PARP Inhibitors Plus Immunotherapy

At the 2026 American Society of Clinical Oncology Gastrointestinal Cancers Symposium (ASCO GI 2026), Kriti Ahuja, MBBS, of Roswell Park Comprehensive Cancer Center, asked Dina Ioffe, MD, of Fox Chase Cancer Center, about the biological rationale and existing early data for combining PARP inhibitors and immunotherapy in GI malignancies. 

PARP inhibitors block DNA repair, and in tumors with defects such as BRCA mutations or homologous recombination deficiency, PARP inhibition can lead to increased mutational burden, neoantigen generation, and PD-L1 expression in tumor cells. Together, these effects create a “hot” tumor immune microenvironment that is theoretically more sensitive to immunotherapy. PARP inhibitor-immune checkpoint inhibitor combinations have shown less efficacy r in GI tumors than in other disease sites, said Dr. Ioffe. 
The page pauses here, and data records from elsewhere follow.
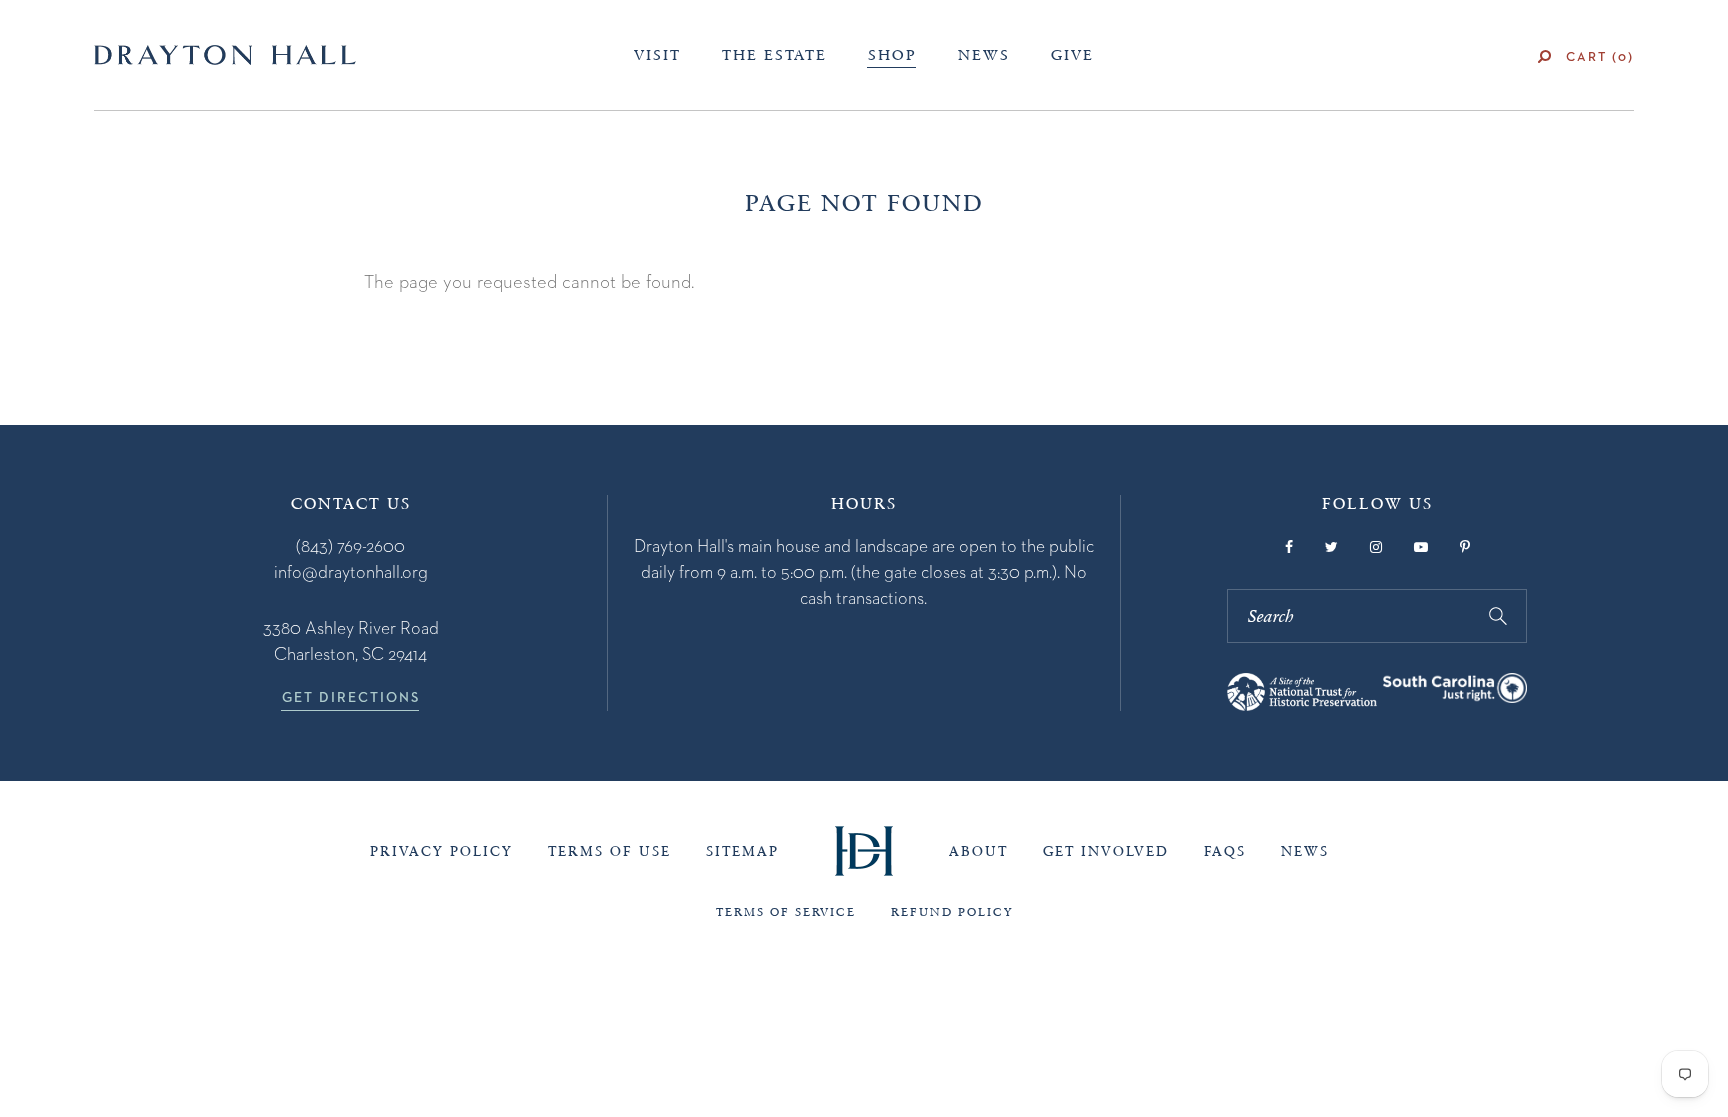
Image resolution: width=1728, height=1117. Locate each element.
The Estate (774, 55)
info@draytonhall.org (351, 571)
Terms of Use (609, 851)
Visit (657, 55)
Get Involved (1106, 851)
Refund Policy (952, 912)
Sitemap (742, 851)
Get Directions (351, 697)
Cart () (1600, 56)
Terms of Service (786, 912)
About (978, 851)
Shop (892, 55)
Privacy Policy (441, 851)
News (984, 55)
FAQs (1225, 851)
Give (1072, 55)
At ASCO GI 2026, authors presented preliminary data from a phase 2 trial on olaparib plus durvalumab after chemotherapy in metastatic pancreatic cancer with DNA damage repair gene alterations. The outcomes with the combination were similar to those reported with single-agent maintenance olaparib in the POLO trial, said Dr. Ioffe. She acknowledged that efficacy conclusions can’t be based on cross-trial comparisons, and suggested that more data are needed to see how much benefit is gained by adding immunotherapy to PARP inhibitors given the potential for increased toxicity. 

The discussion turned to other meaningful research from this year’s conference. Dr. Ioffe highlighted  emerging data supporting KRAS inhibitors in pancreatic cancers. “We’ve been using the same chemotherapy combinations for a very long time, so it’s exciting to have new potential targets in a very aggressive disease with a historically poor prognosis where there haven’t been a lot of targeted therapies,” said Dr. Ioffe.